Venice: Italy’s oldest coffee house turns 300 amid uncertain future


Venice: Caffè Florian has served customers in Venice for three centuries but faces difficult days ahead as it marks a bittersweet milestone.

Venice’s Caffè Florian, one of the oldest coffee houses in the world, will mark its 300th anniversary on 29 December 2020.
It will not be the celebration that the historic bar had hoped for however. In fact there will not be any celebration at all.
Italy’s oldest bar will not even be open on its milestone birthday as the country locks down over Christmas in a bid to avert a third wave of covid-19.

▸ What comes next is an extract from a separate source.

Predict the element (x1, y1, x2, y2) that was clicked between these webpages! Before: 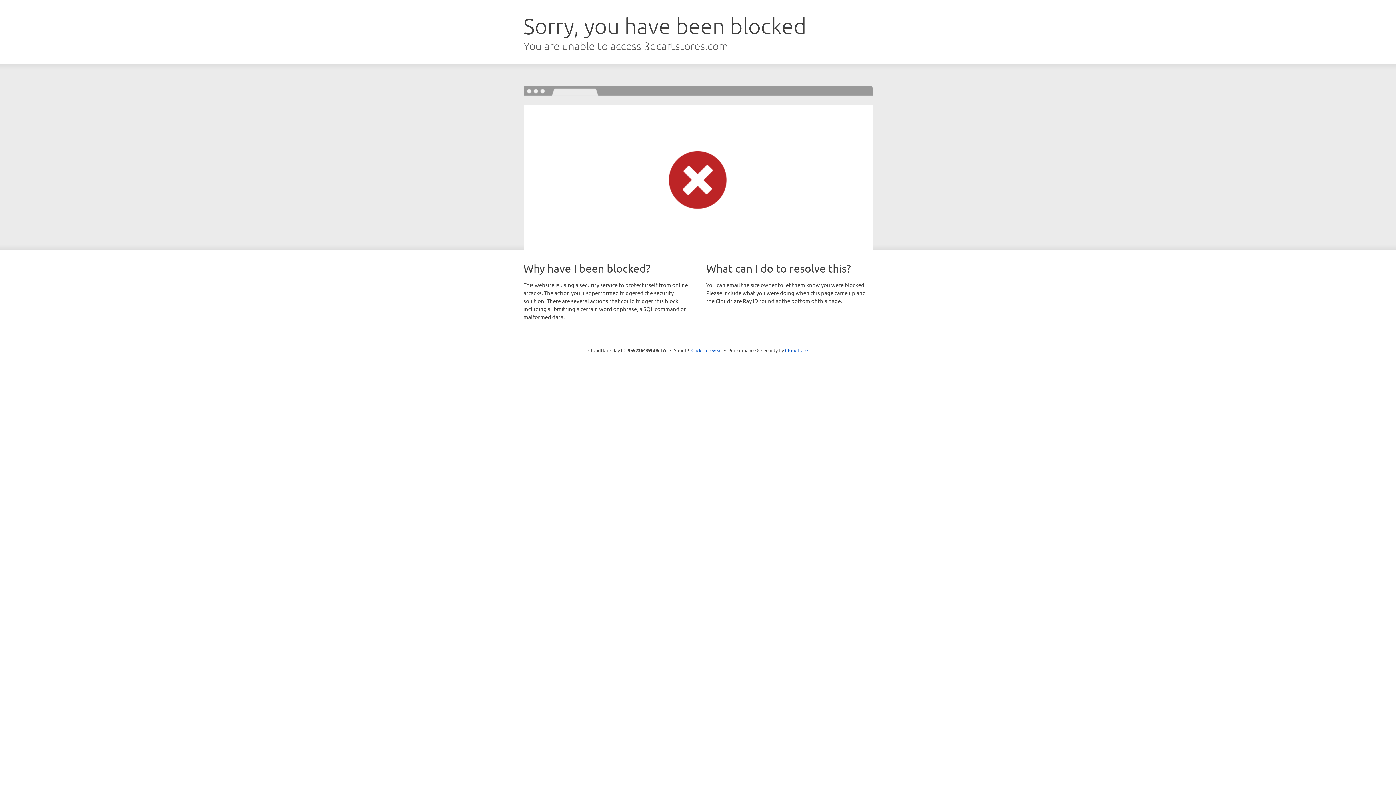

Like most businesses in Italy, Caffè Florian has been hit hard by the coronavirus pandemic over the last year.
Between the cancellation of Carnevale in February to its extended closure during the spring lockdown and the almost total absence of tourists, the bar has struggled to survive.
On top of that there were the devastating floods, just over a year ago, that caused extensive damage and ran up a repair bill of €100,000.

Far from marking the 300th anniversary, the owners have cancelled planned celebrations and instead launched a public appeal for government assistance, amid uncertain days ahead.
In the meantime Italy has marked the bar’s 300th birthday with a special commemorative stamp, available in select post offices across the country.

Nestled amid the arcades of Venice’s central Piazza S. Marco, Caffè Florian has been serving locals and visitors to the lagoon city since 29 December 1720.

Alla Venezia Trionfante – as it was called originally – was launched by Floriano Francesconi, after whom it was subsequently renamed. Caffè Florian has been in business ever since.

Over the centuries this elegant bar has welcomed countless cultural figures such as Casanova, Lord Byron, Percy Bysshe Shelley, Charles Dickens, Ernest Hemingway, Charlie Chaplin and Andy Warhol, as well hundreds of international politicians and modern-day celebrities.

Caffè Florian’s richly decorated rooms feature art works by important 19th-century artists such as Goldoni, while the bar celebrated its 200th anniversary in 1920 by opening a new room adorned in the art nouveau style.
The second-oldest coffee house in Italy is Rome’s Caffè Greco which was founded in 1760, forty years after Caffè Florian.